Word for word, repeat the data; no picture should appear in the result.

(Extracted records)

—————

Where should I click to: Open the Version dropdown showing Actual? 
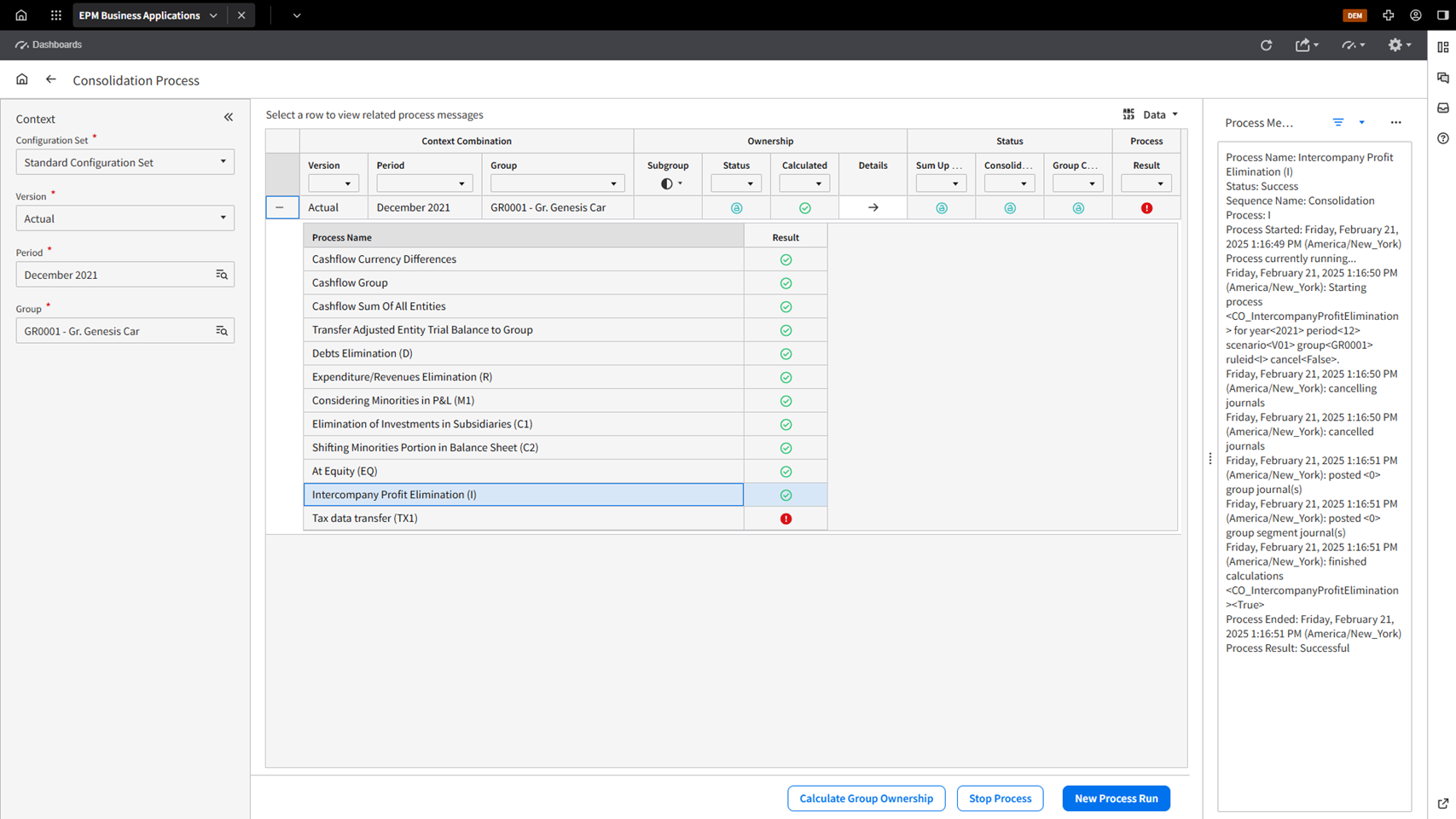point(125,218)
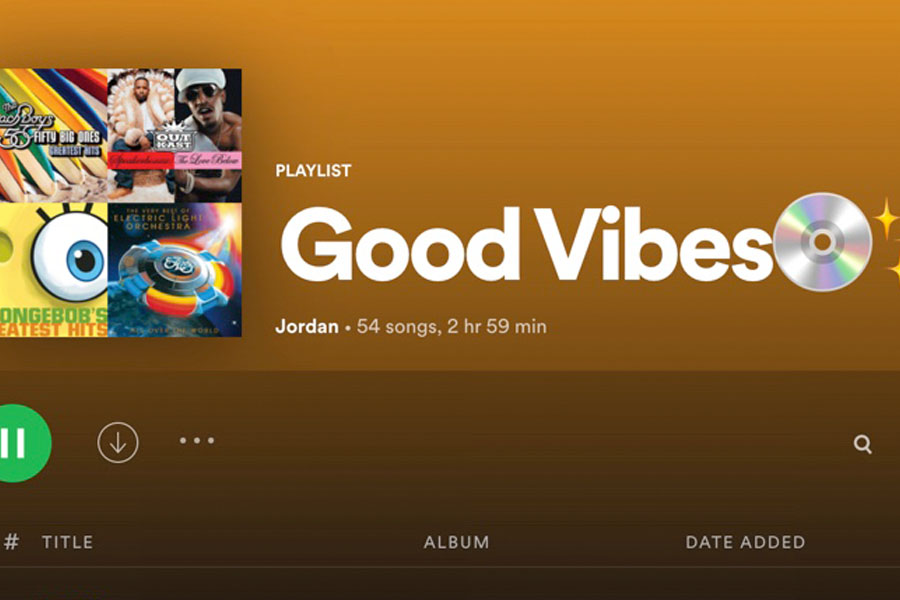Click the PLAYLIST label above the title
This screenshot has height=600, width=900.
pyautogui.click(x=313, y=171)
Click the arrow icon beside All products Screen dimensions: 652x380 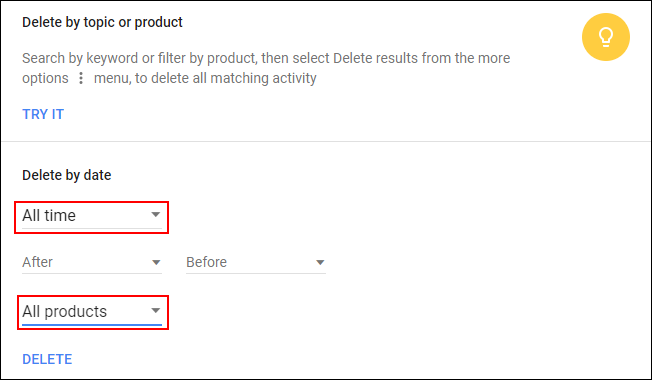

—————

**WRITTEN ANSWER**
Where should I click to: Open the Version dropdown showing Actual? 
point(125,218)
Click the PLAYLIST label above the title
This screenshot has height=600, width=900.
pyautogui.click(x=313, y=171)
Click the arrow icon beside All products Screen dimensions: 652x380 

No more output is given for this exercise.